Rights group slams Myanmar's crackdown on ethnic Rohingya

Rights group slams Myanmar's crackdown on ethnic Rohingya

Rights group slams Myanmar's crackdown on ethnic Rohingya

The interventions add to global pressure over the crisis that has sent almost 380,000 people fleeing to Bangladesh, particularly on Myanmar leader Aung San Suu Kyi, who has been pilloried by rights groups for failing to speak up for the Rohingya minority.

Members of the European Parliament (MEPs) urged Myanmar leader Aung San Suu Kyi, who has been pilloried by rights groups for failing to speak up for the Rohingya, to "condemn unequivocally" all incitement to racial and religious hatred.

About 400,000 Rohingya, an ethnic and religious minority group long denied citizenship in Myanmar, have crossed the border into Bangladesh since a violent crackdown by government forces, described by some as ethnic cleansing, began on August 25. "We need to support Aung San Suu Kyi and her leadership but also be very clear to the military that are power-sharing in that government that this is unacceptable".

But even as the United Nations has called the army crackdown on the Rohingya "ethnic cleansing", western diplomats - from countries competing with China for influence in the Southeast Asian nation - say abandoning Suu Kyi or reimposing sanctions could risk Myanmar's democratic transition.

The Security Council is due to discuss the situation this afternoon in an urgent closed-door meeting, following an official letter from the Secretary-General expressing his concern.

Suu Kyi, who will deliver a nationwide address on September 19, has been condemned for a lack of moral leadership and compassion in the face of a crisis that has shocked the worldwide community.
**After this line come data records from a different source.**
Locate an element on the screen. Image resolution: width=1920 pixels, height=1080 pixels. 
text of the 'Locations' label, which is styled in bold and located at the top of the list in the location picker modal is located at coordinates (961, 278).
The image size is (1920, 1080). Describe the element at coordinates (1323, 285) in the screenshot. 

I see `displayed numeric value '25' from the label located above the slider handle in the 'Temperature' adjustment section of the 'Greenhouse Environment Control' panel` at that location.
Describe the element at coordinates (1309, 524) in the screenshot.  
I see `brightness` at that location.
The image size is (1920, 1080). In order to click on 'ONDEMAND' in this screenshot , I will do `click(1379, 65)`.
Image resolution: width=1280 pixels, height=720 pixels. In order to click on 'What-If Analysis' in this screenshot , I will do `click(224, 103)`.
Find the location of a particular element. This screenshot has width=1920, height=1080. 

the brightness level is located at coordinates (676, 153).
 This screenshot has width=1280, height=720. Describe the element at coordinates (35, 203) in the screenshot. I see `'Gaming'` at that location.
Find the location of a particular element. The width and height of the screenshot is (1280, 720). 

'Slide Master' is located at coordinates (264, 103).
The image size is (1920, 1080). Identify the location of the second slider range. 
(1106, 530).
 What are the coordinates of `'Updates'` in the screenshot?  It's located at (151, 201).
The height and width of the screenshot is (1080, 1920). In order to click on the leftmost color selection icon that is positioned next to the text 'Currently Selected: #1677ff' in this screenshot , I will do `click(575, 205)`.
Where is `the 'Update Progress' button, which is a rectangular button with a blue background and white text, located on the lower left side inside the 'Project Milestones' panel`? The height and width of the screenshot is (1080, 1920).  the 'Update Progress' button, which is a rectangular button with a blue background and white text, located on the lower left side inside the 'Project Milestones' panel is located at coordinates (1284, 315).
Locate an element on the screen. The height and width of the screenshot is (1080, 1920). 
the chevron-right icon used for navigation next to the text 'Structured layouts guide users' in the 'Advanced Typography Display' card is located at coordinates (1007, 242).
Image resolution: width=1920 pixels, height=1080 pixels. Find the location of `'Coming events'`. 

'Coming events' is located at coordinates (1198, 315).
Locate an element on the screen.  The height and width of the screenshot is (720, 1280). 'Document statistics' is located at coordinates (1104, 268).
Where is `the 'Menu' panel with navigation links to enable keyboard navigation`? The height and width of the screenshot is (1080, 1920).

Trucks loaded with supplies including soap, diapers, towels and slippers were headed to Bangladeshi refugee camps sheltering almost 380,000 Rohingyas, the United Nations Children's Fund (Unicef) said on Thursday. She instead blamed terrorists for the attacks on Rohingya communitites.

He acknowledged that the minority group was being ethnically cleansed in the Buddhist-majority nation. "Not a single one of them has ever engaged in any terrorist activity", the petition said.

According to Bangladesh, around 3,000 Rohingya Muslims have been killed by the military and Buddhist mobs.

Amnesty said it had detected at least 80 large-scale fires in predominantly Rohingya-inhabited areas since August 25, when the military's operation against insurgents began. The report also stated that the government claimed that the policy decision to expel Rohingya refugees from India is based upon objective factors and should not be tinkered with.

That prompted Myanmar's military to launch "clearance operations" against the rebels, setting off a wave of violence that has left hundreds dead, thousands of homes burned, and tens of thousands fleeing to Bangladesh.

- Secretary-General agrees ethnic cleansing is taking place in Myanmar.